What's missing from these models is everything related to visual or spatial information (that is not encoded in text). I assume that there will be eventually be something like ChatGPT/InstructGPT where part of the input data is images and or videos, with and without captions. So it would have a way of connecting the language to the spatial (and temporal).

It seems like they may need a more efficient approach though to handle the massive amount of video data. Maybe the 'MrsFormer' multi-resolution thing could help.

Another thing that could be very useful for coding without requiring visual information would be to add a whole other subsystem where this thing could actually compile/run the code iteratively and see the output.

I don't think transformers are the last invention in AI, but they certainly seem capable of getting to general purpose AI for many contexts. That and related techniques are not going to create something like a digital autonomous person though, which I think is a good thing.
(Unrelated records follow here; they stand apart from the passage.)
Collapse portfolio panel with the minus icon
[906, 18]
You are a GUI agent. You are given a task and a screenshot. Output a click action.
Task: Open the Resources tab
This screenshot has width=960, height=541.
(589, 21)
> What's missing from these models is everything related to visual or spatial information (that is not encoded in text). I assume that there will be eventually be something like ChatGPT/InstructGPT where part of the input data is images and or videos, with and without captions. So it would have a way of connecting the language to the spatial (and temporal).

Is that missing though? Dall-E is the next tab over. You can image to CLIP, and image to image is not just visual, it involves that language to spatial and visual step:

"CLIP (Contrastive Language-Image Pre-Training) is a neural network trained on a variety of (image, text) pairs. It can be instructed in natural language to predict the most relevant text snippet, given an image, without directly optimizing for the task, similarly to the zero-shot capabilities of GPT-2 and 3."

https://github.com/openai/CLIP

Folks who've been playing with Dall-E and getting coherent images seem to be adept at prompting GPT-3 and getting coherent answers.